Mais tarde, a lente focou-se na Feira da Vandoma, também ela povoada por gente que, em breve, se teria de deslocar para a periferia, deixando para trás a vista de rio para se instalar – e chegamos a 2016 -, numa artéria de alcatrão em Campanhã.
O arco temporal entretanto passado deu matéria a “Distopia: Porto 2007-2021”, filme vencedor da competição nacional do DocLisboa que este sábado (27) volta a ser exibido no Porto/Post/Doc (Passos Manuel, 19h30), onde concorre na secção Cinema Falado. Mas o processo foi tudo menos pacífico para o realizador.
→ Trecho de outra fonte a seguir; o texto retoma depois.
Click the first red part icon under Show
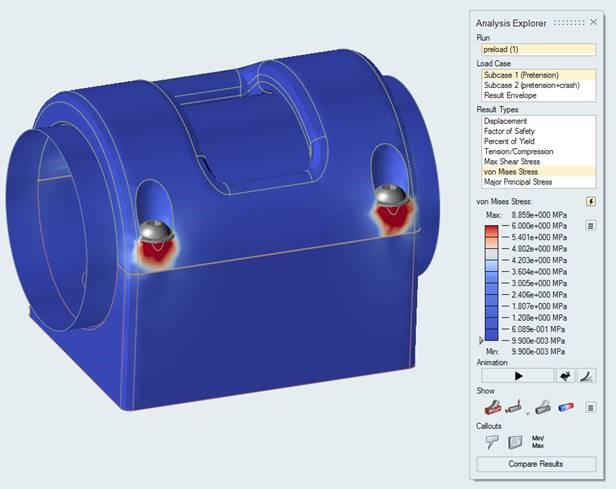This screenshot has width=616, height=489. tap(493, 407)
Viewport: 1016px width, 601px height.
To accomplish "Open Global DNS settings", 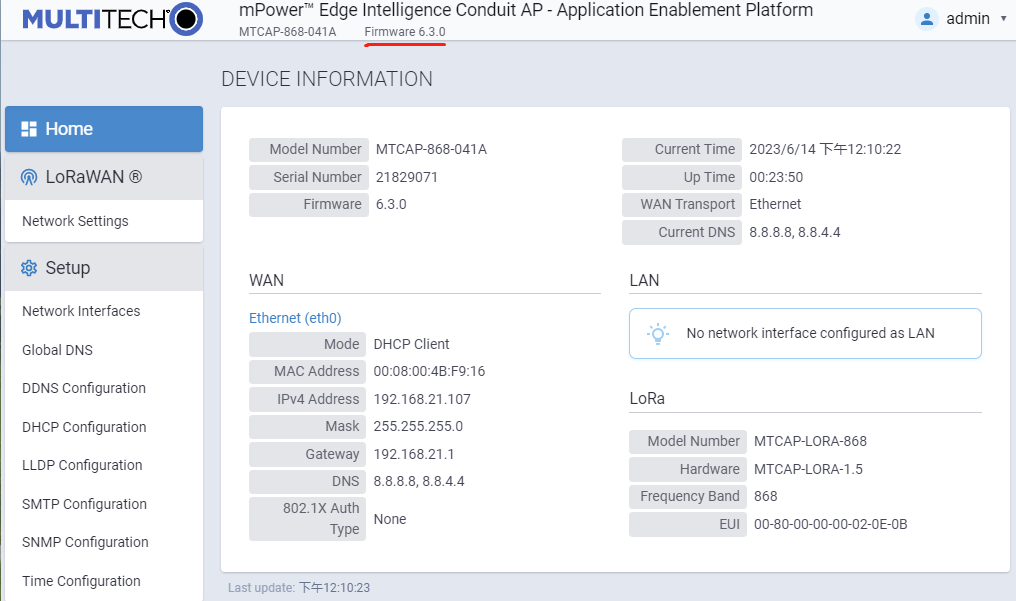I will (57, 350).
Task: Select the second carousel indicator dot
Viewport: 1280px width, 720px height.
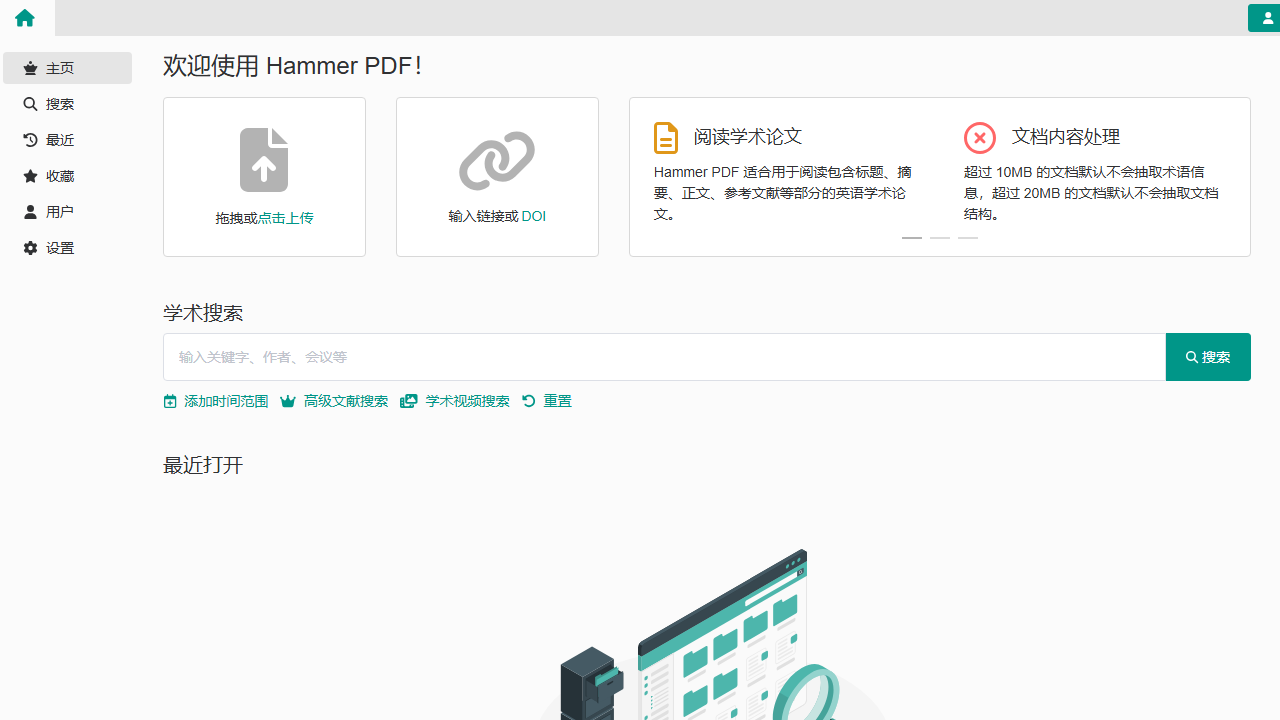Action: pyautogui.click(x=939, y=238)
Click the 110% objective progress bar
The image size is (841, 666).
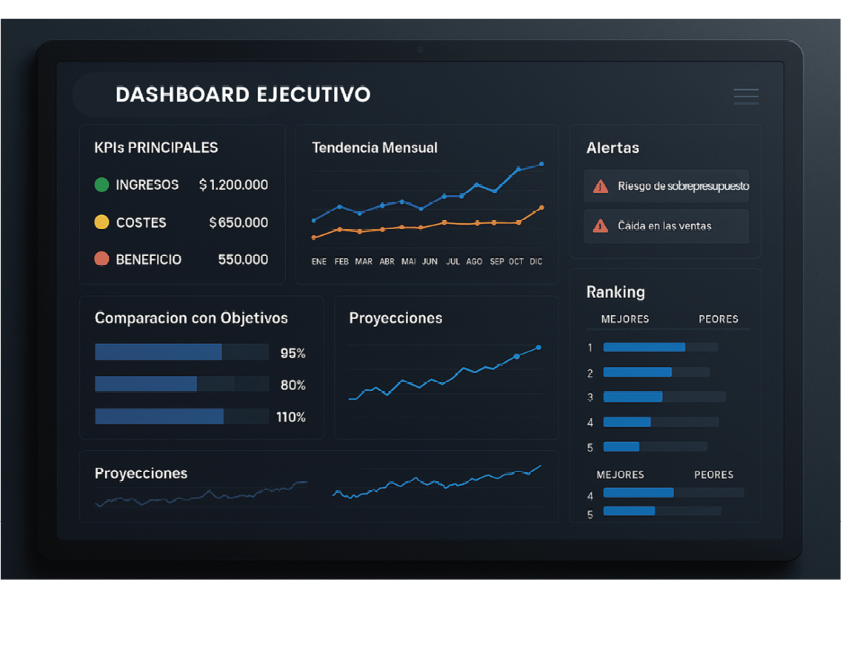pos(181,416)
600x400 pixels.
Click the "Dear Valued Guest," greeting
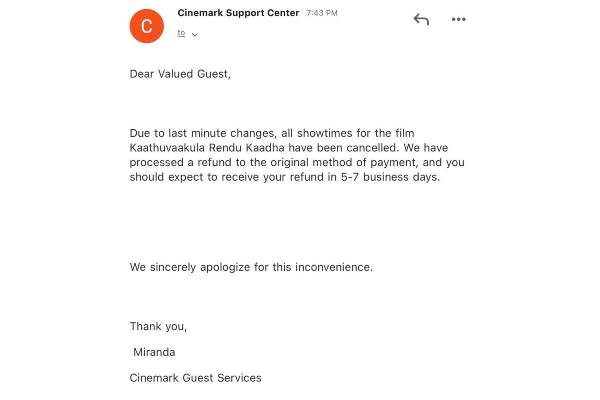tap(180, 74)
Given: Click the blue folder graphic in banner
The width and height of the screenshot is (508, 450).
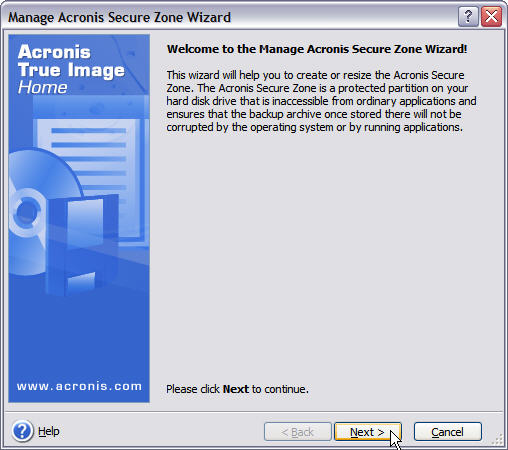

“Não foi destrutivo, foi mutilante”, diz pelo telefone. “Acho que qualquer processo de criação tem partes destrutivas e partes construtivas, mas não me consegui libertar deste processo ao longo dos 14 anos, dada a responsabilidade que eu sentia perante as pessoas que se tinham deixado filmar… Sofri muito, porque sentia que tinha que acabar o filme de alguma maneira e, às vezes, pensava que não ia conseguir”, confessa.
Para o conseguir, dois aspetos revelaram-se decisivos: um subsídio de finalização do Instituto do Cinema e do Audiovisual (ICA) e a programação do filme no DocLisboa deste ano, onde acabou premiado.
Um filme “político”
Bacelo, Aleixo e Vandoma são os epicentros das três partes em que se organiza o documentário de Tiago Afonso. Um filme cuja cinematografia crua, de algum modo precária, parece sintonizada com o objeto que trata.
É sobre o desmembramento destas comunidades, é sobre gentrificação de um modo mais geral e é um filme assumidamente “político”, porque contestatário da ação dos poderes locais da cidade, da era Rui Rio à de Rui Moreira, nestes e noutros dossiês relacionados com as populações mais pobres.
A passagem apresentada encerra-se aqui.